Consider indexes: Make sure columns used in WHERE clauses and JOINs are indexed.
Break down complex CTEs: If a CTE is doing too much work, split it into multiple steps.
Use EXPLAIN: Most databases have an EXPLAIN command that shows how your query will execute:
```
EXPLAIN WITH my_cte AS (...) SELECT ...
```

Summary & Next Steps

You've now mastered two of SQL's most powerful features for handling complex analytical questions.
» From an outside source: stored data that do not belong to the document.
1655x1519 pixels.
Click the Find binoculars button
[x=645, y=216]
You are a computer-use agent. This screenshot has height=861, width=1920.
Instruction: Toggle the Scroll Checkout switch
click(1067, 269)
Subqueries let you embed queries within queries for straightforward multi-step logic, while CTEs provide a clean, readable way to break down complex problems into manageable pieces.

Key takeaways:

Use subqueries for simple, single-use calculations
Choose CTEs when you need multiple steps or want readable, maintainable code
Always handle NULLs properly when using NOT IN with subqueries
Alias all calculated columns in CTEs to avoid confusion
Consider performance implications and use EXPLAIN to understand query execution

What to explore next:

Window functions, which often complement CTEs beautifully for analytical queries
Advanced JOIN techniques for combining data from multiple sources
Query optimization techniques to make your complex queries run faster
Stored procedures and functions for reusing complex CTE-based logic

Practice these concepts with your own datasets. Start with simple subqueries, then graduate to multi-step CTEs as you encounter more complex analytical challenges. The combination of clear thinking about your data problems and these powerful SQL tools will make you significantly more effective at extracting insights from data.